Halimah melanjutkan, “Kemudian saya mengambilnya dan membawanya pulang. Demi Allah, hanya dia yang kubawa ke kediaman. Lalu sore itu saya menyusuinya hingga ia merasa kenyang dan juga saudara persusuannya. Setelah itu, ayah pergi ke unta tua itu mencoba menyentuhnya, dan tiba-tiba ternyata unta itu banyak air susunya. Lantas ia pun memerah susunya hingga bisa kami minum sampai kenyang. Ia berkata, ’Wahai Halimah, kamu tahu, demi Allah, kita mendapat unta yang diberkahi. Demi Allah, telah memberi padanya apa yang belum kita rasakan.

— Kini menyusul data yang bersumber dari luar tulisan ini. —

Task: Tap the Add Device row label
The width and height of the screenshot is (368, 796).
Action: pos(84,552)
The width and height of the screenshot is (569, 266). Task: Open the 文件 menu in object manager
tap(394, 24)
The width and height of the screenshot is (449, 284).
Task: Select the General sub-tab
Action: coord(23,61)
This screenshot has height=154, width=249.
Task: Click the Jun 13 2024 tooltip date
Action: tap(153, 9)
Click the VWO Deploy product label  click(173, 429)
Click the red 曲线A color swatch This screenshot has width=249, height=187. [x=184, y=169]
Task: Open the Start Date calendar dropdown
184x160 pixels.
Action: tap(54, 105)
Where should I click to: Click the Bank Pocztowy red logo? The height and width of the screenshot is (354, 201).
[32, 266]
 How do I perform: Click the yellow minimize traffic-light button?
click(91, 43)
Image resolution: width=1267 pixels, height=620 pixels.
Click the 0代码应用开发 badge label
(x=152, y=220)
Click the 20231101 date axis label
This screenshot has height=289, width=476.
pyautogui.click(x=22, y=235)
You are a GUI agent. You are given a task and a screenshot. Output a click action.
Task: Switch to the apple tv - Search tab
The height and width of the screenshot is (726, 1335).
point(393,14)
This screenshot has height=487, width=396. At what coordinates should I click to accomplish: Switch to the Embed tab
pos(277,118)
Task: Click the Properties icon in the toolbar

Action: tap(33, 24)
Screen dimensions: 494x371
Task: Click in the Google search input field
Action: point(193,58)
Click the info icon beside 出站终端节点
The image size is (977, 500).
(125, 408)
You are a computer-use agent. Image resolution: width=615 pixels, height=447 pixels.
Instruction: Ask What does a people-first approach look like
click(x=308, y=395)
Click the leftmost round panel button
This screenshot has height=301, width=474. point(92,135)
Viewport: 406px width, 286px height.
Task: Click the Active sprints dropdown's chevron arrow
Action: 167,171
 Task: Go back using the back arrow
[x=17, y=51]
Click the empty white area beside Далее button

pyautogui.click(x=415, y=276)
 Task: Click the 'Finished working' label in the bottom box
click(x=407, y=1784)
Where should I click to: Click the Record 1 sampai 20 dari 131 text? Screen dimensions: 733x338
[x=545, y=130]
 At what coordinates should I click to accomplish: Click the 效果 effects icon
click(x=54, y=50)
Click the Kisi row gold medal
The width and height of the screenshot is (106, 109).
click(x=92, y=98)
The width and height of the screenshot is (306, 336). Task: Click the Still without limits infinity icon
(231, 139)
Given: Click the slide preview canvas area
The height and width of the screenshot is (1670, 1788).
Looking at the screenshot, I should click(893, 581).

Halimah melanjutkan, “Lalu kami tidur pada malam yang indah dalam keadaan perut yang kenyang. Padahal sebelumnya tiap malam kami tidak pernah bisa tidur bersama anak kami.”

Kemudian pagi harinya kami kembali ke negeri kami. Saya berangkat bersama teman-teman yang lain. Saya tunggangi keledaiku yang berwarna kehijauan, seraya kugendong anak itu bersamaku. Demi Allah yang jiwa Halimah berada di tangan-Nya, keledai itu lantas mendahului yang lain hingga perempuan-perempuan lainnya berkata, ‘Tolong tahan keledai itu, apa ini keledaimu yang kamu kendarai dulu?’ Aku menjawab, ‘Iya.’ Mereka berkata, ‘Dulu ia berdarah ketika kita berangkat, bagaimana bisa jadi seperti ini?’ Aku berkata, ‘Demi Allah, aku menggendong di atas seorang bayi laki-laki yang diberkahi.”

Dia melanjutkan, “Lalu kami pergi dan senantiasa Allah menambahkan kepada kami kebaikan setiap hari. Hingga sesampai ke negeri kami dan ketika itu musim paceklik, penggembala kami pergi ke tempat gembalaan kemudian pulang. Kambing-kambing milik Bani Sa’ad pulang dalam keadaan lapar, sedangkan kambingku pulang dalam keadaan kenyang dan banyak air susunya. Lantas kami memerah susunya dan meminumnya.

Maka orang-orang pun berkata, ‘Ada apa dengan kambing-kambing milik Al-Harits bin ‘Abdul Aziz? Padahal kambing milik Halimah pulang dengan perut kenyang dan banyak air susunya, sedangkan kambing kalian masih kelaparan. Celakalah kalian, ayo gembalakan di tempat penggembala mereka menggembalakan!’ kemudian para penggembala itu pun menggembalakannya bersama penggembala kami. Namun, tetap saja kambing mereka pulang masih dalam keadaan kelaparan seperti sebelumnya, sedangkan kambingku pulang dengan kenyang seperti sebelumnya.”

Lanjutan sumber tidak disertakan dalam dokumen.